As he wrote on his return trip in Sept. 1904,
 "I have made a SUPERB collection of War Views and reliable photographs in Europe, showing the Progress of the War, and the 'Pictorial Spirit of the European Press.' The London Graphic Illustrated, Black and White; Sphere; Cassells, and the French and German Papers are infinitely ahead of the American Press in this matter. It has taken me three months to select this splendid material, and it required five hours for me to arrange and systemize the pictures…   This war is not of mere ephemeral interest, but is a Lesson to all Nations of what awful results the implements of Modern warfare can accomplish.“ 

 Stereopticon glass slides of the War.

Returning to the U.S. he stayed in New York City because he had received an urgent appeal from Japan for help in raising funds for the Japanese widows and orphans created by the war.  By December 1904 he had pulled together a group of prominent American religious leaders under the nominal chairmanship of the former Columbia University president and past mayor of New York, Seth Low, to lend their names to a “Japan Relief Fund.”  

The New York Sun quoted the “Rev. E. Warren Clark, treasurer” of what had now become “the Young People's Relief Fund” for the suffering and orphaned children of Japan. “In the town of Sendai, a place, I suppose, of some 60,000 inhabitants, there were 2.000 families made destitute by the war. The same proportion holds good all over the country. No matter how great the exertions of the Japanese charitable societies and the Japanese authorities, it is impossible to keep up with this rising tide of misery.” 

In December Clark also produced his small book, Katz Awa, the Bismarck of Japan. Clark wrote all 94 pages in 6 days, drawing on the rediscovered “historical gold mine in the personal sketch of his life, a translation of which Katz presented me in 1896 in Tokio.” Published by B. F. Buck & Co., the sales receipts were to have benefited a separate “Katz Awa” charitable fund, sometimes called the “little fund” to differentiate it from the larger relief effort. “In the first six weeks,” he wrote Griff, “We have sold 9,836 copies of Katz Awa, and have taken in, in cash, over $3,442.60.”

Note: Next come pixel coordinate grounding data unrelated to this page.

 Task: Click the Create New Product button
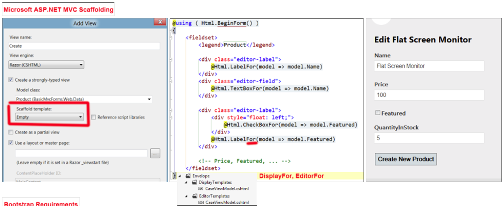405,159
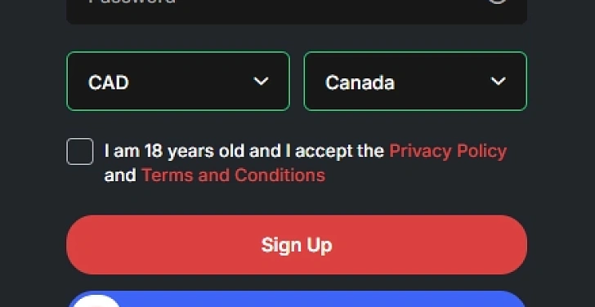Open the Privacy Policy link
This screenshot has width=595, height=307.
(x=448, y=151)
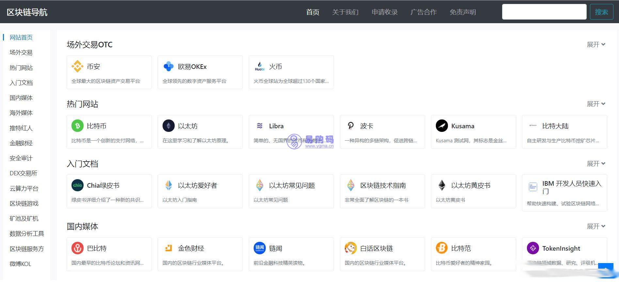Click the Kusama black bird icon
Screen dimensions: 619x282
(x=442, y=126)
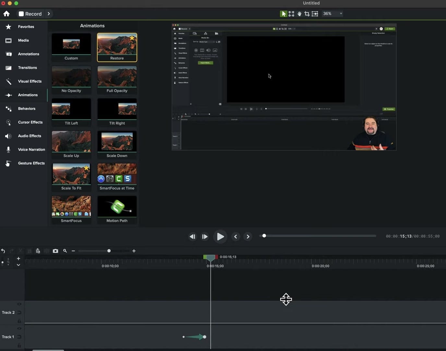The height and width of the screenshot is (351, 446).
Task: Select the Edit Points tool
Action: [x=291, y=14]
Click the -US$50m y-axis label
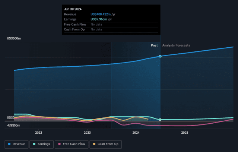The image size is (238, 152). point(13,125)
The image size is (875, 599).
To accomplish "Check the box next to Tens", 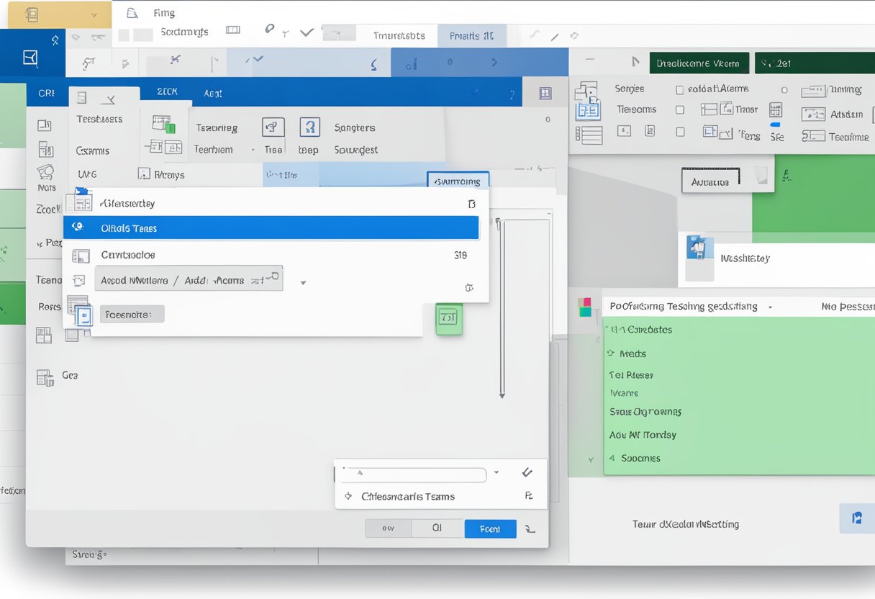I will (x=679, y=132).
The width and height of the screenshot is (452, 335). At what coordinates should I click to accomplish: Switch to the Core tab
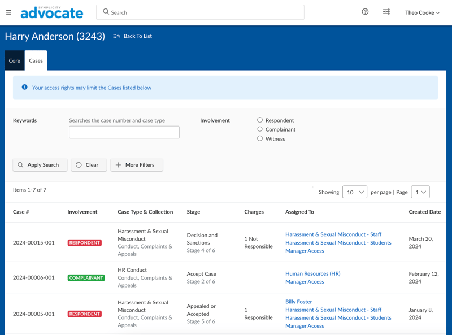(x=14, y=60)
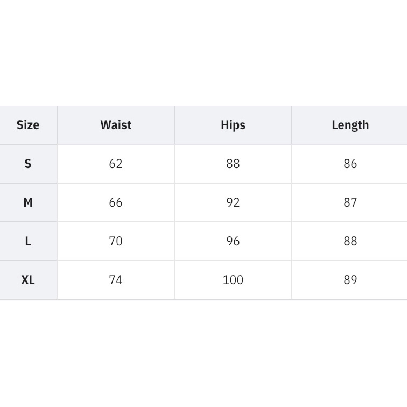Image resolution: width=407 pixels, height=407 pixels.
Task: Click hips value 92 for size M
Action: [233, 202]
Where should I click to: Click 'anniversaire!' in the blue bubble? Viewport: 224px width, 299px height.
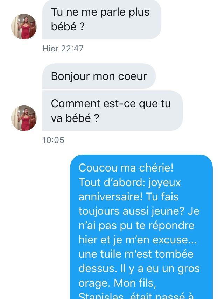(111, 197)
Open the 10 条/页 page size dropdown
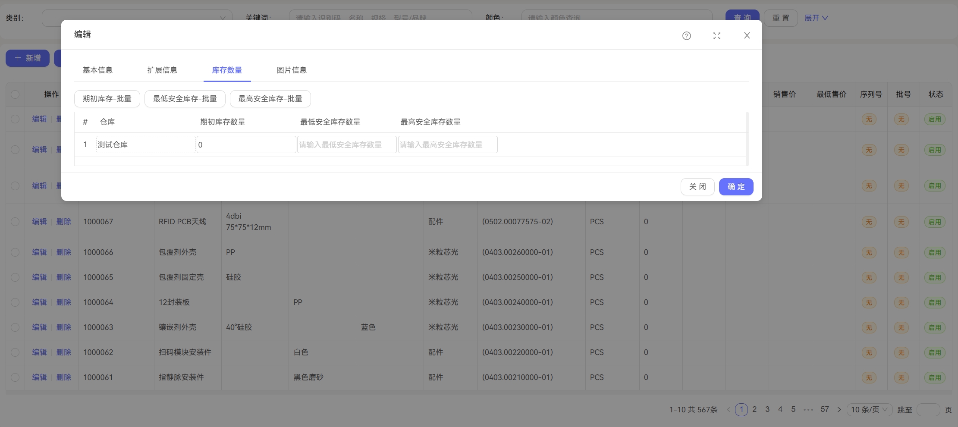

Every cent was intended for the cause, as was over six months of Clark‘s unpaid time.
 Meanwhile, a published appeal for “the big fund” was sent to 33,000 churches and Sunday schools across the country in the two weeks before Christmas. According to the appeal, those funds would be “cabled for distribution to Bishop Harris,
Methodist Bishop of Japan and Korea, who is now on his way to Japan.”

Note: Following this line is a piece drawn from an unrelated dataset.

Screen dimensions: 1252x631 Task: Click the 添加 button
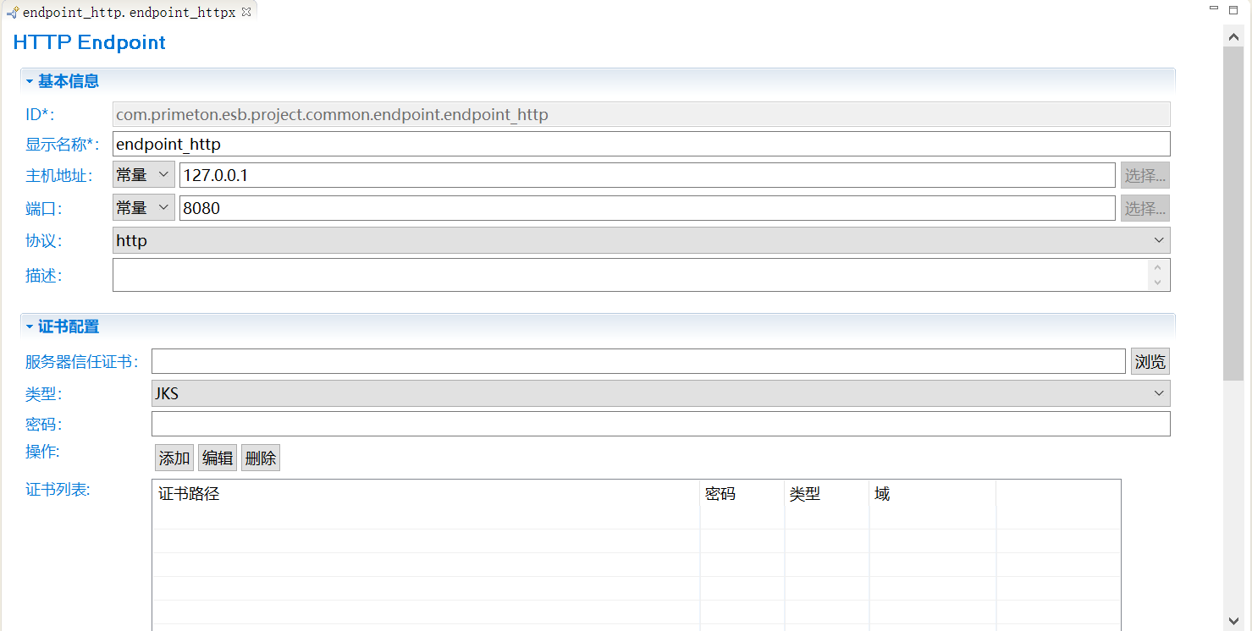[x=174, y=458]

A letter to the New York Times by S.P. Franks criticized the appeal, noting there “is no reason the Russians starving do not deserve the help of the Americans as much as the Japanese do. . . .. Let the many benevolent Christian organizations of this country do the same for their Russian fellow Christians.”  So on December 20, a revised appeal in the Times noted the group now sought “contributions in aid of the sick and wounded of both Japanese and Russian armies and of widows and orphans in Japan.”   
 

On January 20, 1905 Charles Cuthbert Hall, president of the Union Theological Seminary, wrote Griff that, “The Japanese Relief Fund has been a little slow but I think is going to be started in a day or two and will be effective.” The Rector of New York’s Grace Church, the Rev. W. R. Huntington, also apologized for not getting the circulars in the mail before Christmas. “The one thing that reconciles me to the delay, “ he wrote, “Is the intelligence from the east with respect to the Russian soldiers surrendered at Port Arthur. The fact that so many of them are going to Japan will lend weight to the appeal with those who are sensitive about helping one side.” 

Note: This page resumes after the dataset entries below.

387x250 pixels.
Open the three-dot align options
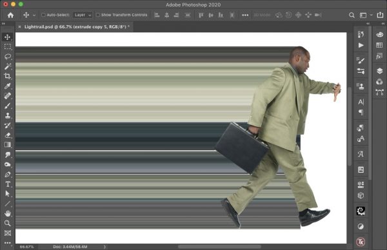(x=245, y=15)
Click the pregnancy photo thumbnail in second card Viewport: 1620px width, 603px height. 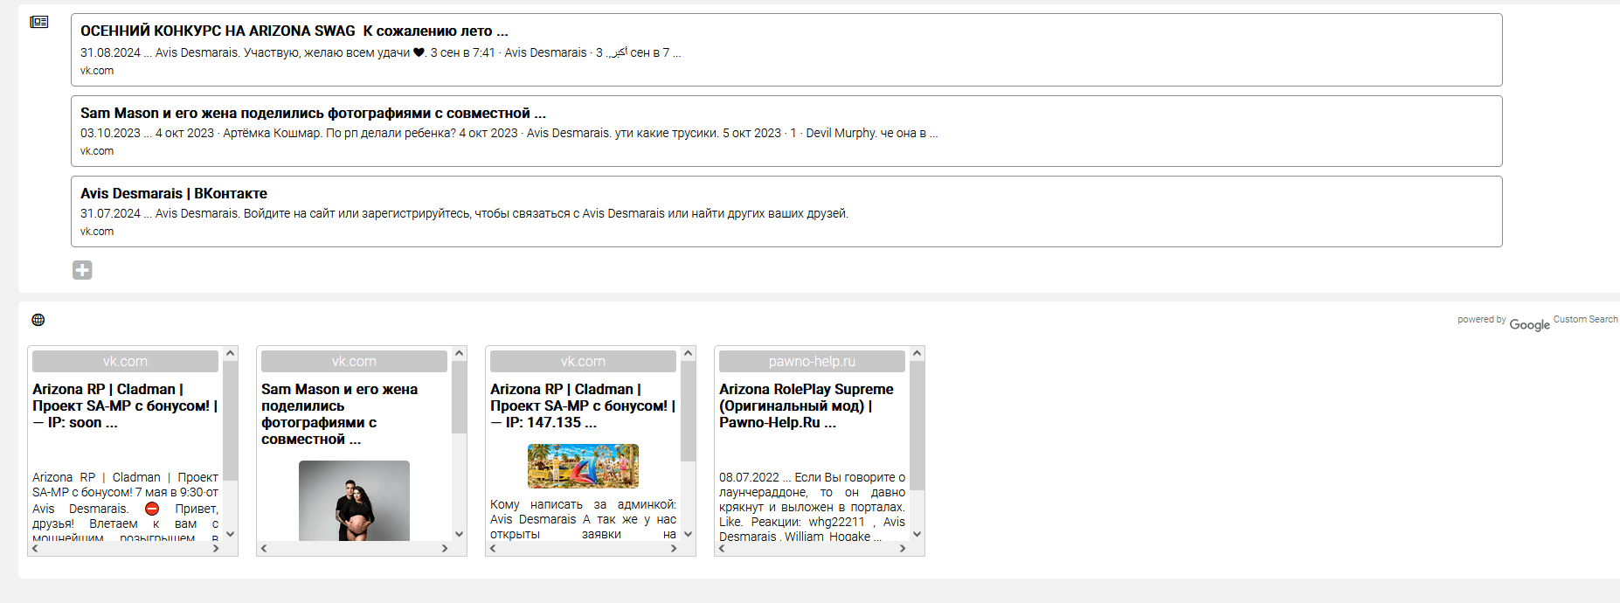tap(354, 501)
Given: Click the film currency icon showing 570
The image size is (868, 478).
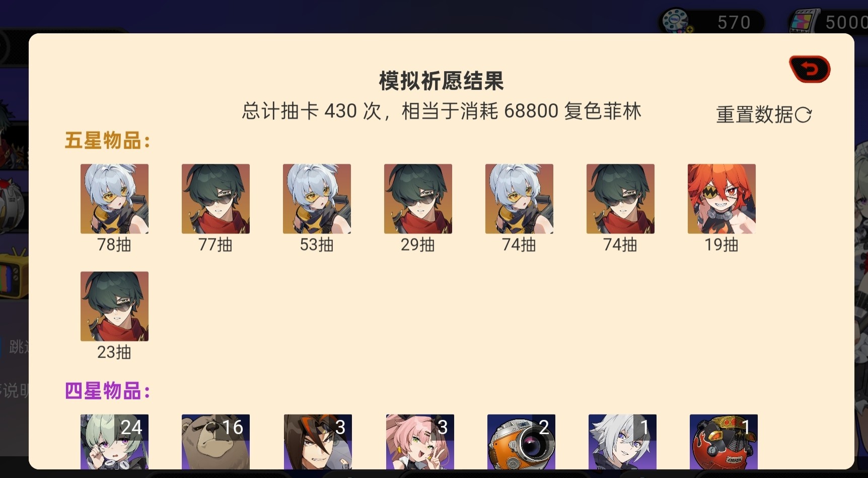Looking at the screenshot, I should pos(676,22).
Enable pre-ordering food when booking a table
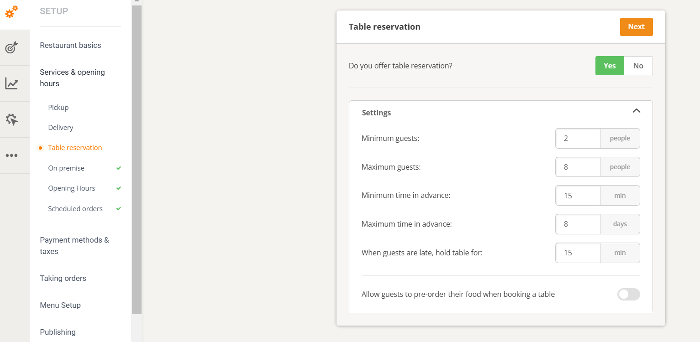The height and width of the screenshot is (342, 700). (629, 294)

In February Clark received a letter from Mrs. Clara Whitney Kaji (wife of Katz Awa’s son) promoting the idea that he offer a paying lecture at the Brooklyn Institute of Arts and Science, with “Tableaux-Vivante, war pictures and Bioscope Motion-Pictures.”  His title was “From Shidz-u-o-ka Feudalism to the Fall of Port Arthur.”  Just before Easter, an appeal went out to churches across the land offering his Katz Awa book. The money was mailed to the publisher, with “checks, money orders or remittances independent of the booklet” to be sent to the Orphan Fund in Japan."  Unfortunately mismanagement of that intent proved heavily damaging to Clark's reputation.